Business groups are growing increasingly worried about the potential for a strike, which the Association of American Railroads, an industry group, warns could cost the U.S. economy some $2 billion a day.

Forty percent of goods that are shipped long-distance in the U.S. traverse the rail system, and a strike could deliver a catastrophic blow as the economy emerges from stresses like supply-chain delays, labor shortages and inflation.


“A national rail strike would be an economic disaster — freezing the flow of goods, emptying shelves, shuttering workplaces, and raising prices for families and businesses alike, but that is exactly what is likely to happen in less than four days,” Suzanne P. Clark, the president of the U.S. Chamber of Commerce, said in a statement Monday.


Negotiations to avert a strike, which have been progressing for months, heated up within the last week as Labor Secretary Marty Walsh, Transportation Secretary Pete Buttigieg and Agriculture Secretary Tom Vilsack have sought to bridge differences between the two sides, the White House official told NBC News.

“The parties continue to negotiate, and last night Secretary Walsh again engaged to push the parties to reach a resolution that averts any shutdown of our rail system,” a spokeswoman for the Labor Department said in a statement Monday. “All parties need to stay at the table, bargain in good faith to resolve outstanding issues, and come to an agreement.”

A strike was forestalled temporarily this summer when President Joe Biden convened a three-person board to study the issue and freeze negotiations in July, under labor laws that apply to the rails.

The panel recommended last month that workers be given raises amounting to a 24% increase over a five-year period ending in 2024, with a 14% raise backdated to 2020 available immediately.

But workers say the industry has imposed increasingly punitive scheduling practices that remain a major issue as rail companies’ labor forces have shrunk. Freight rail employees at major carriers say they are often required to be on call year-round, getting most time off only after having worked a set number of hours for days in a row.

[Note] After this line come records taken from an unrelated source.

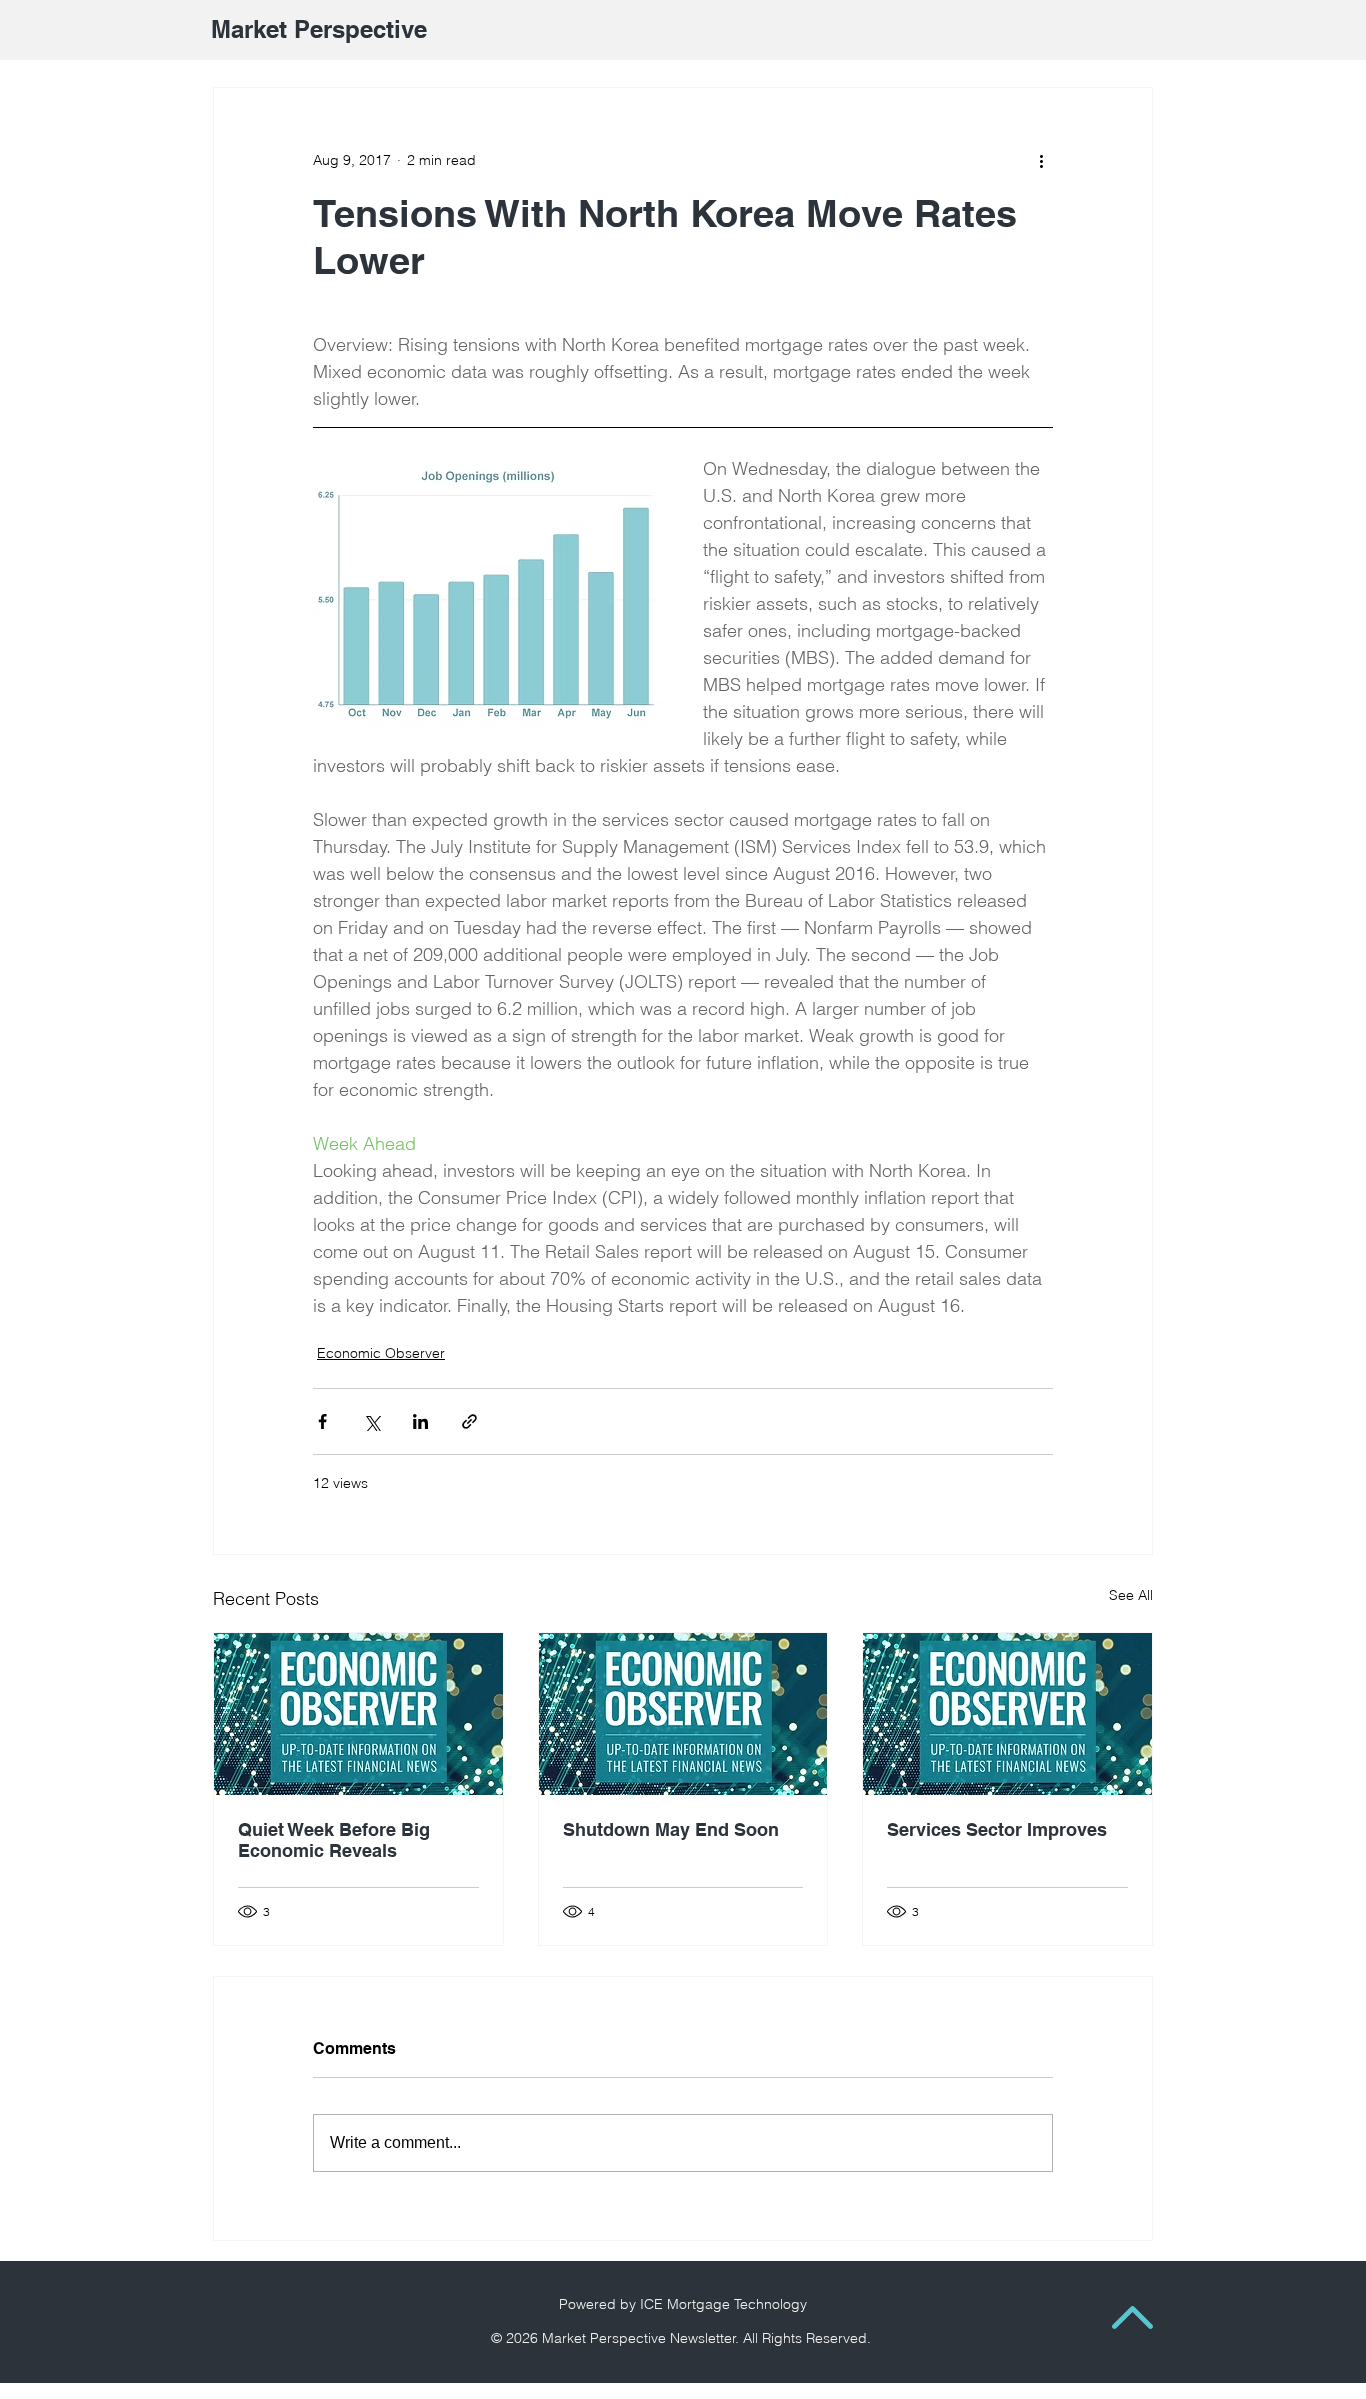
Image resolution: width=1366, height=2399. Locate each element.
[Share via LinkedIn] (420, 1421)
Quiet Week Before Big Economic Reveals (334, 1840)
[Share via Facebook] (322, 1421)
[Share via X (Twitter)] (371, 1421)
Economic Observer (381, 1353)
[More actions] (1041, 160)
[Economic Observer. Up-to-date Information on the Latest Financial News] (358, 1714)
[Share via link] (469, 1421)
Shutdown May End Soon (671, 1829)
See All (1131, 1595)
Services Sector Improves (997, 1829)
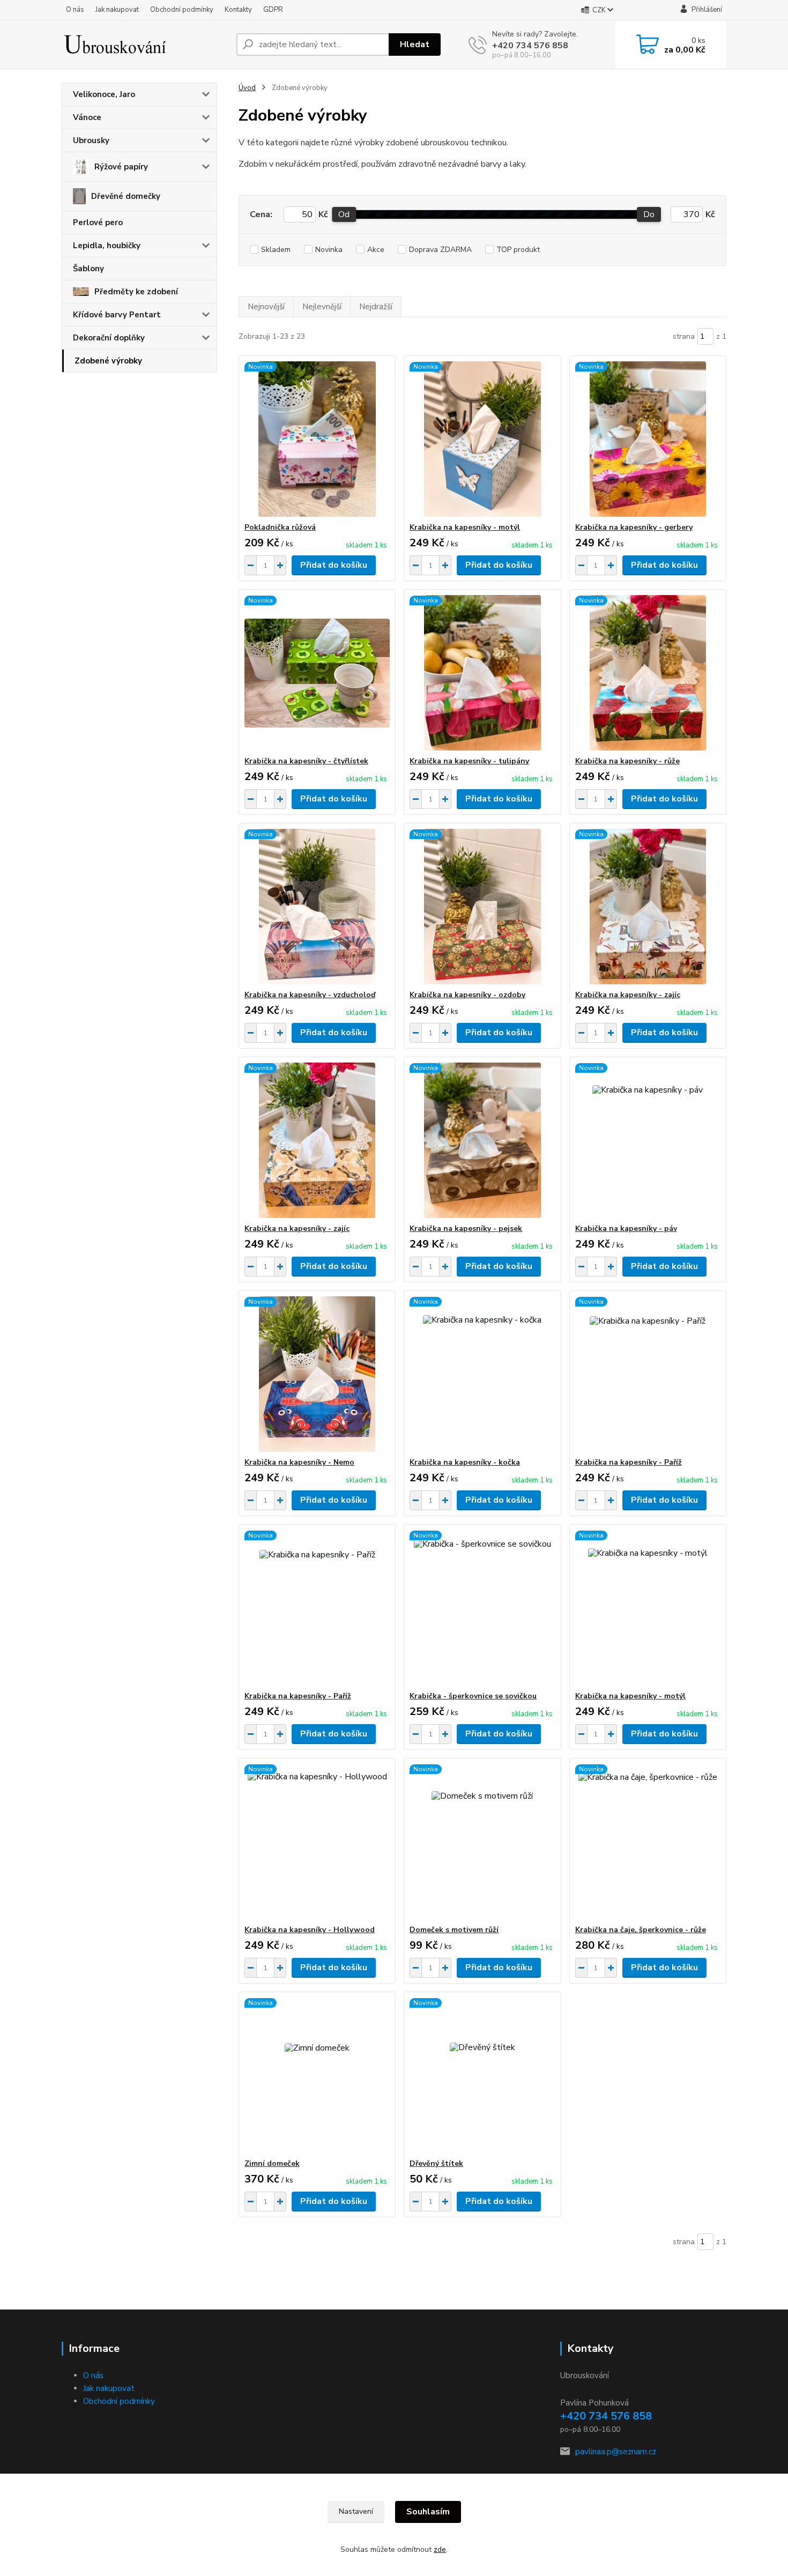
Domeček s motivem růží (454, 1930)
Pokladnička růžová (280, 527)
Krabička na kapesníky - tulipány (469, 761)
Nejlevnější (321, 306)
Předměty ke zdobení (136, 291)
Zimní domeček (272, 2163)
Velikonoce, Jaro (104, 94)
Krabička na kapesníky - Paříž (628, 1462)
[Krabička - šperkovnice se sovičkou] (482, 1608)
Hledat (414, 44)
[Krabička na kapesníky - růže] (647, 673)
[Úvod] (145, 44)
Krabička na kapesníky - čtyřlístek (306, 761)
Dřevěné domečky (125, 196)
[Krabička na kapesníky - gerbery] (647, 439)
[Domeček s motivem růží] (482, 1841)
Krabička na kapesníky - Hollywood (309, 1930)
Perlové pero (98, 222)
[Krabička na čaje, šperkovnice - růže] (647, 1841)
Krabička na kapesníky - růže (627, 761)
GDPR (273, 9)
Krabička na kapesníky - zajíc (627, 995)
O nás (75, 9)
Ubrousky (91, 140)
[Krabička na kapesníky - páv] (647, 1140)
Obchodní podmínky (181, 9)
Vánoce (87, 117)
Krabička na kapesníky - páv (626, 1228)
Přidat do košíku (333, 565)
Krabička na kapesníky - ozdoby (467, 995)
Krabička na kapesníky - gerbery (634, 527)
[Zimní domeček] (317, 2075)
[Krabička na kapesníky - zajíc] (647, 906)
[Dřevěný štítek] (482, 2075)
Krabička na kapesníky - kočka (465, 1462)
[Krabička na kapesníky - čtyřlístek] (317, 673)
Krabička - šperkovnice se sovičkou (473, 1696)
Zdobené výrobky (108, 360)
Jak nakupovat (117, 9)
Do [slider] (649, 214)
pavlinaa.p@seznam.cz (615, 2451)
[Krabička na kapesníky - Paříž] (647, 1374)
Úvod (247, 88)
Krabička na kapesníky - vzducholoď (309, 995)
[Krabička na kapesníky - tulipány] (482, 673)
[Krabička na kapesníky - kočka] (482, 1374)
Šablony (88, 268)
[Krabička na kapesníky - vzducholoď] (317, 906)
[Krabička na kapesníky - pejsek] (482, 1140)
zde (440, 2549)
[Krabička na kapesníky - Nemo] (317, 1374)
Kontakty (238, 9)
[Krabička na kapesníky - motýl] (482, 439)
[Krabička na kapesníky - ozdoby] (482, 906)
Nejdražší (375, 306)
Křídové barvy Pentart (117, 314)
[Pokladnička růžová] (317, 439)
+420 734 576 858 (530, 45)
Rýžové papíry (121, 166)
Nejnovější (266, 306)
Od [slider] (344, 214)
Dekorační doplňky (109, 337)
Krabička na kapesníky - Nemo (299, 1462)
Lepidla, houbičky (106, 245)
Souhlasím (428, 2512)
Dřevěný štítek (436, 2163)
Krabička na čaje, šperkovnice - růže (640, 1930)
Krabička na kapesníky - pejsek (466, 1228)
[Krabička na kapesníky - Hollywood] (317, 1841)
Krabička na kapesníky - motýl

Biden can no longer freeze negotiations to avert a strike. Congress could act to stave one off or force a settlement, as it has done in the past, but BLET and other labor groups are pressuring officials to stay out of the dispute, feeling newly empowered in the relatively favorable climate for unions and workers seeking to organize.

A rail worker in the Midwest, who asked for anonymity because he isn’t authorized to speak publicly about the negotiations, said the round-the-clock schedules were a big enough issue to merit a strike. He said he and his co-workers felt newly emboldened by recent labor successes at companies like Starbucks and others and felt that the public is more willing to side with workers now.

“We’re not losing guys because of the money," he said. “We’re losing them because of the lifestyle. And we’re not able to hire because of the on-call stuff.”